→ **Directions**
Please copy each of the following entries line for line, without changing anything.

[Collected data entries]
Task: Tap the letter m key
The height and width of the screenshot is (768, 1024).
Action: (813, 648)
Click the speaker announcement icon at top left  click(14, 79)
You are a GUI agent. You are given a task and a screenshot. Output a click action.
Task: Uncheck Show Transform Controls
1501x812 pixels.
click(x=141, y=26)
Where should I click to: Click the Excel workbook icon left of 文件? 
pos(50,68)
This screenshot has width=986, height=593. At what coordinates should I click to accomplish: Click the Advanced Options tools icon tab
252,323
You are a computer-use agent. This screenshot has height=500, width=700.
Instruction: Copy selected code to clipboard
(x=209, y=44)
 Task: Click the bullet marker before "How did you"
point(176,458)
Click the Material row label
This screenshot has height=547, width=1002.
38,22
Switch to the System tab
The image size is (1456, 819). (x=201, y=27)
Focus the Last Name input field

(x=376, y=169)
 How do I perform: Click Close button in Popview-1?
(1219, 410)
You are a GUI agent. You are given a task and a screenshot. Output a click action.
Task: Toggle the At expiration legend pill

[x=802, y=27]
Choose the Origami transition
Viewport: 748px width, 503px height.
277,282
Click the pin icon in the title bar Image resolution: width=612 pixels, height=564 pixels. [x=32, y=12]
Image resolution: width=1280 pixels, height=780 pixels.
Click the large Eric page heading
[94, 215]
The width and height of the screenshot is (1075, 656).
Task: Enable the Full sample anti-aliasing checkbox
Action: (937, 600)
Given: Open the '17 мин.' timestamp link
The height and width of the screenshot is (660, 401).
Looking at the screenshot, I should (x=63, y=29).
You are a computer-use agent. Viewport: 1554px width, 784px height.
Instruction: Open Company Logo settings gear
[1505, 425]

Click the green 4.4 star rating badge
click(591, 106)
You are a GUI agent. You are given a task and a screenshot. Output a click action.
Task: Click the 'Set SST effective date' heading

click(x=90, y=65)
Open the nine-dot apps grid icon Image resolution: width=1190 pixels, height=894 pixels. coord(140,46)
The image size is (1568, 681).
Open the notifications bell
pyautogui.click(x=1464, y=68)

→ **Written solution**
Task: Tap the letter m key
The height and width of the screenshot is (768, 1024).
Action: (813, 648)
Click the speaker announcement icon at top left  click(14, 79)
You are a GUI agent. You are given a task and a screenshot. Output a click action.
Task: Uncheck Show Transform Controls
1501x812 pixels.
click(x=141, y=26)
Where should I click to: Click the Excel workbook icon left of 文件? 
pos(50,68)
This screenshot has width=986, height=593. At what coordinates should I click to accomplish: Click the Advanced Options tools icon tab
252,323
You are a computer-use agent. This screenshot has height=500, width=700.
Instruction: Copy selected code to clipboard
(x=209, y=44)
 Task: Click the bullet marker before "How did you"
point(176,458)
Click the Material row label
This screenshot has height=547, width=1002.
38,22
Switch to the System tab
The image size is (1456, 819). (x=201, y=27)
Focus the Last Name input field

(x=376, y=169)
 How do I perform: Click Close button in Popview-1?
(1219, 410)
You are a GUI agent. You are given a task and a screenshot. Output a click action.
Task: Toggle the At expiration legend pill

[x=802, y=27]
Choose the Origami transition
Viewport: 748px width, 503px height.
277,282
Click the pin icon in the title bar Image resolution: width=612 pixels, height=564 pixels. [x=32, y=12]
Image resolution: width=1280 pixels, height=780 pixels.
Click the large Eric page heading
[94, 215]
The width and height of the screenshot is (1075, 656).
Task: Enable the Full sample anti-aliasing checkbox
Action: (937, 600)
Given: Open the '17 мин.' timestamp link
The height and width of the screenshot is (660, 401).
Looking at the screenshot, I should (x=63, y=29).
You are a computer-use agent. Viewport: 1554px width, 784px height.
Instruction: Open Company Logo settings gear
[1505, 425]

Click the green 4.4 star rating badge
click(591, 106)
You are a GUI agent. You are given a task and a screenshot. Output a click action.
Task: Click the 'Set SST effective date' heading

click(x=90, y=65)
Open the nine-dot apps grid icon Image resolution: width=1190 pixels, height=894 pixels. coord(140,46)
The image size is (1568, 681).
Open the notifications bell
pyautogui.click(x=1464, y=68)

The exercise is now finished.